▸ **Texto**
▬▬▬▬▬▬▬▬▬▬

O prefeito de Cuiabá, Abilio Brunini (PL), reagiu às articulações de bastidores para punir e expulsar os prefeitos do PL que declararam apoio à reeleição do governador Otaviano Pivetta (Republicanos).
A tensão interna explodiu após a aliança de Wellington com o MDB da deputada estadual Janaina Riva, movimento rejeitado publicamente por prefeitos de grandes polos do estado, como Rondonópolis, Campo Novo do Parecis, Primavera do Leste e o próprio prefeito de Cuiabá.
Questionado sobre as ameaças de expulsão e sobre as diretrizes impostas pelo presidente estadual da sigla, Ananias Martins de Souza Filho, que é secretário de Governo da Prefeitura de Cuaibá, ele avaliou que a imposição de candidaturas pela força é um erro tático que enfraquece o próprio partido.

▬▬▬▬▬▬▬▬▬▬

▸ **Item da tarefa**
Edite o trecho do texto que começa em "O prefeito de Cuiabá, Abilio" e termina em "prefeito de Cuiabá.", trocando "aliança" por "parceria". A listagem que vem em seguida é um material à parte, sem relação com o texto.

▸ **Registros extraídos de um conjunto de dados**
▬▬▬▬▬▬▬▬▬▬

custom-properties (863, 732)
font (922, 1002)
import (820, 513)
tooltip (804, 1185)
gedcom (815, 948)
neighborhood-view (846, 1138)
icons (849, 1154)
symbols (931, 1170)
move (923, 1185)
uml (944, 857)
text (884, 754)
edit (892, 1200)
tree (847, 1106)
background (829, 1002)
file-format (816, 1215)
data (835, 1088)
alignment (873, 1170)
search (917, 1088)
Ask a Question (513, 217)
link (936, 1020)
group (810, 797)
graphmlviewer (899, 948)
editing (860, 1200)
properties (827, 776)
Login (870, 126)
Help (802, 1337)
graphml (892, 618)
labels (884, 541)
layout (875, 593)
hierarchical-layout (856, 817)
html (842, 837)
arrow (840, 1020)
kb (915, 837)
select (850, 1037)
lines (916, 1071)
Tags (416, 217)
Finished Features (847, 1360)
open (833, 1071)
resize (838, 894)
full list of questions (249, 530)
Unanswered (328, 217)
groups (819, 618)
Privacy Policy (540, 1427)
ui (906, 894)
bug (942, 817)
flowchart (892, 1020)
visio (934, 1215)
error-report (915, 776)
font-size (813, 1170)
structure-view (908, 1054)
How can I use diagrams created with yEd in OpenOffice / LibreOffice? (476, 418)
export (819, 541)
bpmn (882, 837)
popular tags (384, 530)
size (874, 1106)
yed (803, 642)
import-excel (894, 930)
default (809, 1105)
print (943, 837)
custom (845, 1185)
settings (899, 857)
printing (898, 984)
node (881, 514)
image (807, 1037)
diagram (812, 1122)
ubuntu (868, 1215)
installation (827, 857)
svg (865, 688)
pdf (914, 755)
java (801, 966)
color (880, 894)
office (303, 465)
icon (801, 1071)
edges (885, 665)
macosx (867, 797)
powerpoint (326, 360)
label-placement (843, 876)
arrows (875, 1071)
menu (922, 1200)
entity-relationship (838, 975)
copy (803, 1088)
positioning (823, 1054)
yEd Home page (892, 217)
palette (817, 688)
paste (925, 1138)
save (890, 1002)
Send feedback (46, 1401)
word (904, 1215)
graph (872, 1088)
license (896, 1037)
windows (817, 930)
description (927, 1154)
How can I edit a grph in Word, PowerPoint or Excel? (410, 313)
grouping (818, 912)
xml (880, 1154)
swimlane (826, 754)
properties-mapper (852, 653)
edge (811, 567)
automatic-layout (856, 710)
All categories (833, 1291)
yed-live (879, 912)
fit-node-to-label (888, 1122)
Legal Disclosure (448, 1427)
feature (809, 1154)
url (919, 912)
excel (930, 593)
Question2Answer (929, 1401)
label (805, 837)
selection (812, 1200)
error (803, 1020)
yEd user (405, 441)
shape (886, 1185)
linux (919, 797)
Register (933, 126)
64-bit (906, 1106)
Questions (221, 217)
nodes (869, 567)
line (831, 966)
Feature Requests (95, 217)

▬▬▬▬▬▬▬▬▬▬

▸ **Área de resposta**
O prefeito de Cuiabá, Abilio Brunini (PL), reagiu às articulações de bastidores para punir e expulsar os prefeitos do PL que declararam apoio à reeleição do governador Otaviano Pivetta (Republicanos).
A tensão interna explodiu após a parceria de Wellington com o MDB da deputada estadual Janaina Riva, movimento rejeitado publicamente por prefeitos de grandes polos do estado, como Rondonópolis, Campo Novo do Parecis, Primavera do Leste e o próprio prefeito de Cuiabá.